Excerpt –
··········
I want to share with you how I generate trading ideas, and how I then take these ideas and turn them into a trading strategy.

When developing a new trading strategy, I use a 4 step approach to this method.

How I Get Started Finding Trading Ideas

First I try to identify a potential trade. Once I locate a potential trade, I  usually determine whether  or not the trade is even possible.

Second,  I determine that the trade setup actually will work, I have to test the idea.  We’re going to discuss exactly how to do that in this article.

Then it’s on to step number three, where I spend some time developing the rules of the trade.  I like to develop very clear-cut rules.  Developing clear-cut rules ensures that this idea matures into a strategy. Doing this will help me know what to do and when to do it.

Step number 4, I develop the tools I need to manage the trade. As a trader, having the right tools at your disposal will make trading easier.

If you’re not aware, I have developed several tools to help me with this process.  For example, when selling put options, I use my Put Options Calculator. When I use the PowerX Strategy I have the PowerX Optimizer.  Using tools like these enable myself to be a more profitable trader.  These tools remove the guesswork from trading.

Once I have the 4 steps defined and in place, I like to start trading the idea with a small position. I will start with a few shares only.

trading ideas

A New Trading Idea to Test

Let’s talk about the trading idea that I have.

As you may know, I have been doing very well at selling put options.  In the last 5 weeks,  I was able to grow a small account of $25,000 account by 43%, into $36,000! I had 16 or 17 winning trades in a row.

I started with the Idea of selling options.

In case you’re not familiar with the concept of selling options, there’s a few things to understand.  Selling options requires the underlying stock to have decent price movement, or volatility.

The volatility needs to be high… But why?

When volatility is high, the cost of the option premium increases.  This means it costs more for traders to buy these options. So higher option premiums allow us to sell this premium for a higher amount. 

As of writing this article, we are still in crazy market conditions. The VIX, or volatility index has been high for sometime but is showing signs of coming down.

Knowing that we need high volatility to sell options got my thinking about where we can find this in the market…

This is where I had the thought that volatility is usually high for stocks around earnings, right? As you know, when a stock is ready to announce earnings there’s uncertainty.  This uncertainty always leads to higher volatility.

So I thought, “Ah,that might actually be a good idea!”

Remembering my recent luck with selling puts, I recognized the perfect opportunity.  Selling call and puts around earnings to take advantage of the implied volatility.

Some of my readers have been asking if they should sell calls

I thought, yeah, you know what? We could do this.
··········
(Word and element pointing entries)
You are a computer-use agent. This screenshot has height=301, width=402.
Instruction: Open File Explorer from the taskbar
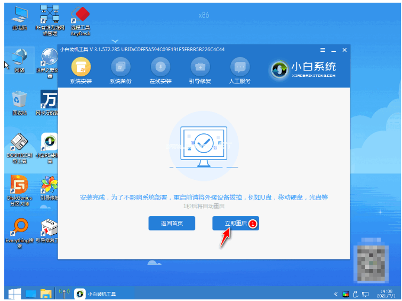pos(46,294)
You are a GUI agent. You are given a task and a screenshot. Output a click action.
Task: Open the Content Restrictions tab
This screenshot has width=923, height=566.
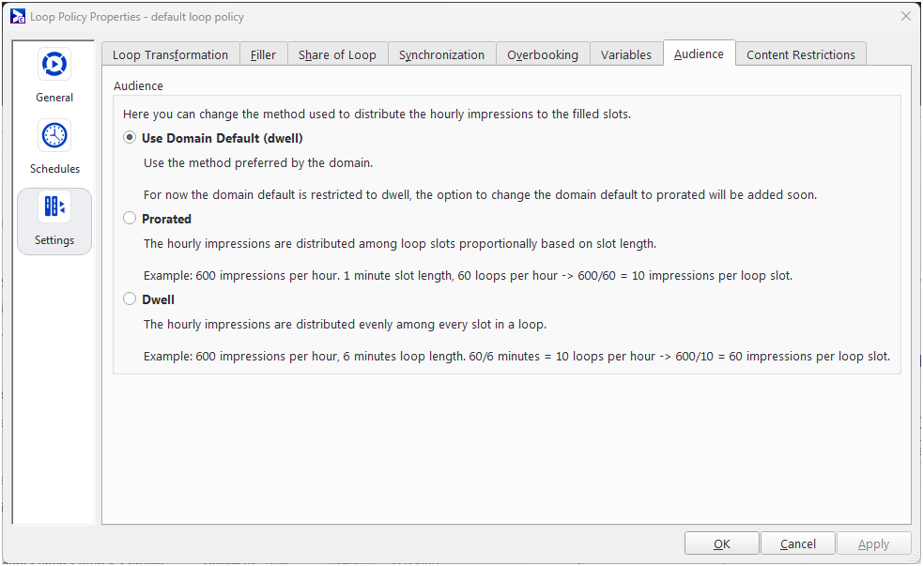(x=801, y=54)
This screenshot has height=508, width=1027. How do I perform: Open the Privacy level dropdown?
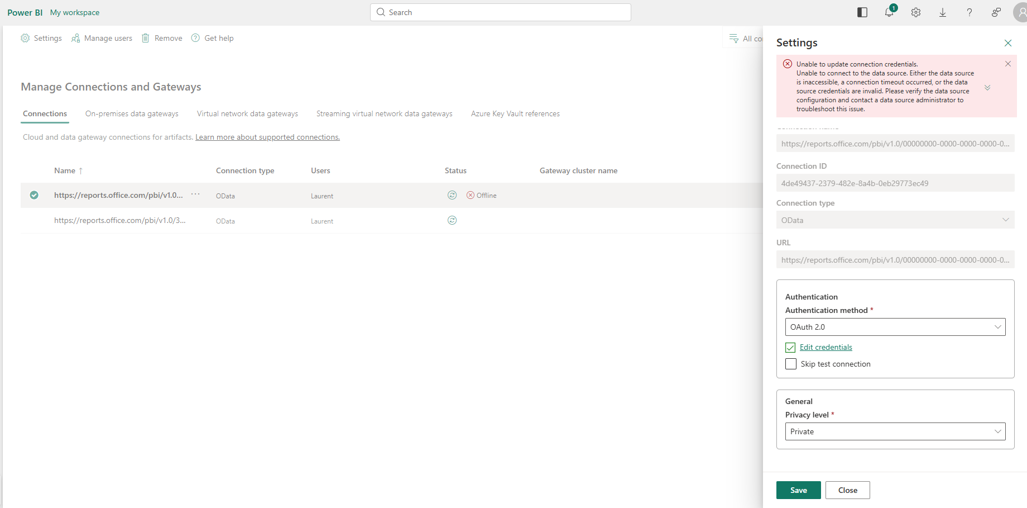895,431
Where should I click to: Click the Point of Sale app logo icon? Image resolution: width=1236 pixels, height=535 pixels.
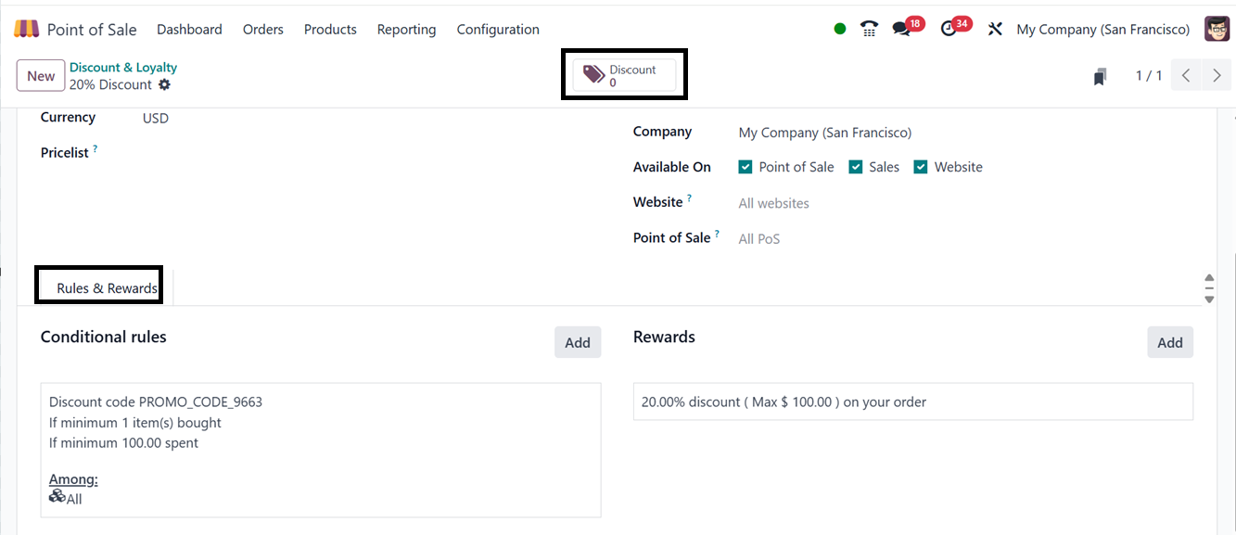(x=27, y=29)
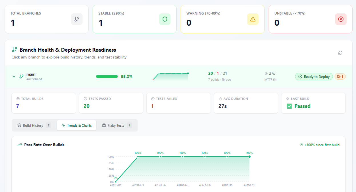The width and height of the screenshot is (356, 192).
Task: Click the shield icon on Stable card
Action: point(165,19)
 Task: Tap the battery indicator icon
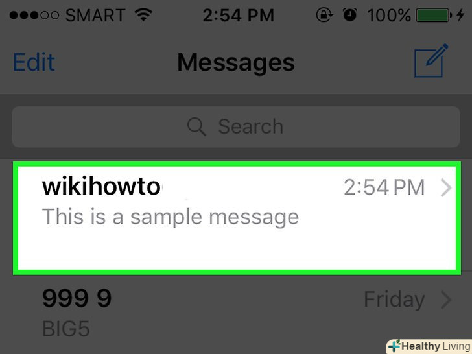(434, 15)
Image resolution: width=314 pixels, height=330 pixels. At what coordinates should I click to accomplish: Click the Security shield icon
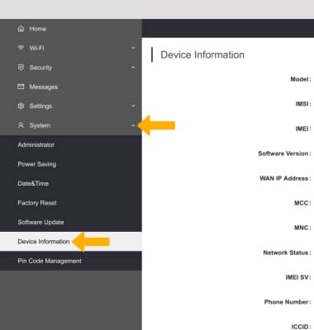click(21, 68)
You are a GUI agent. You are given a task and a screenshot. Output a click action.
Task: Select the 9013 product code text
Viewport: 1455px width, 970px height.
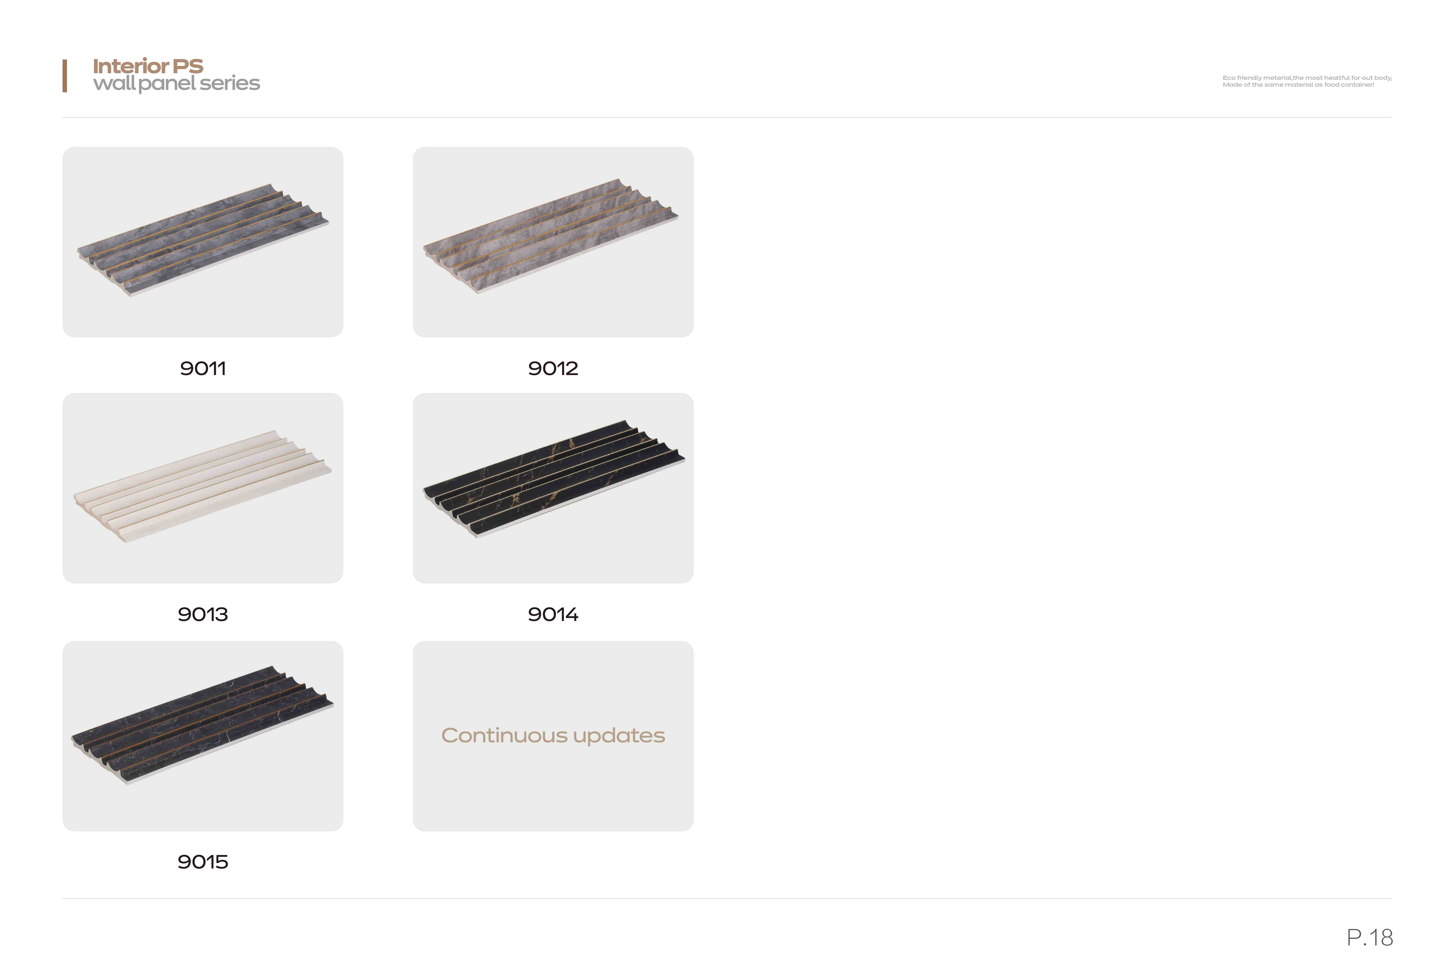coord(203,614)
··········
Directions –
**1)** Recast the records, from the line containing "Image resolution: width=314" through the end of the records, as a numbered list, omitting blank lines and leaving out the pictures.
**2)** Continue the article about turning trading ideas into a strategy from where it stops.

The responses –
**1)**
1. Image resolution: width=314 pixels, height=330 pixels. At what coordinates should I click to accomplish: Click the Security shield icon
2. click(21, 68)
3. You are a GUI agent. You are given a task and a screenshot. Output a click action.
4. Task: Select the 9013 product code text
5. Viewport: 1455px width, 970px height.
6. coord(203,614)

**2)**
Selling calls and put on the same stock is called a “Strangle”.

So the idea here is that I’m trading strangles around earnings. Why?                                

Let’s discuss this trading idea, so that you have a little bit of a background

The concept is that before a company announces earnings, uncertainty is high. And because uncertainty is high, volatility is high.  Right after earnings, we should see a crash in volatility. After the earnings report, there is no more uncertainty, meaning no more volatility.

 Sometimes there is a larger reaction to the earnings report, but most of the time there is not.  It’s very surprising because often there’s no major reaction after earnings.

This is something we want to take advantage of.

This is the point where I thought to myself,  “who is actually buying options right before earnings?”

Well, the answer to that question?  Institutional Traders  who want to hedge against negative earning reports

So How Do We Test This Idea?

So how do we test this idea? Because again, step number one is having an idea. And step number 2 is now start testing.

So what I’m going to discuss is my current trading account. This week there were three companies that reported earnings, Starbucks, UPS and Caterpillar.  Typically when testing, I’m going with the smallest contract size possible.

 Back-testing option strategies can be difficult on most platforms, this is why I put on a few small trades.

To test this earnings idea, I took on 3 small trades, and I’m up to $185 already.

I started these trades on Monday and  today is Wednesday. So in only three days I made $185. Now you might say, “That’s nothing.” But you see, the margin needed for these trades was $5400.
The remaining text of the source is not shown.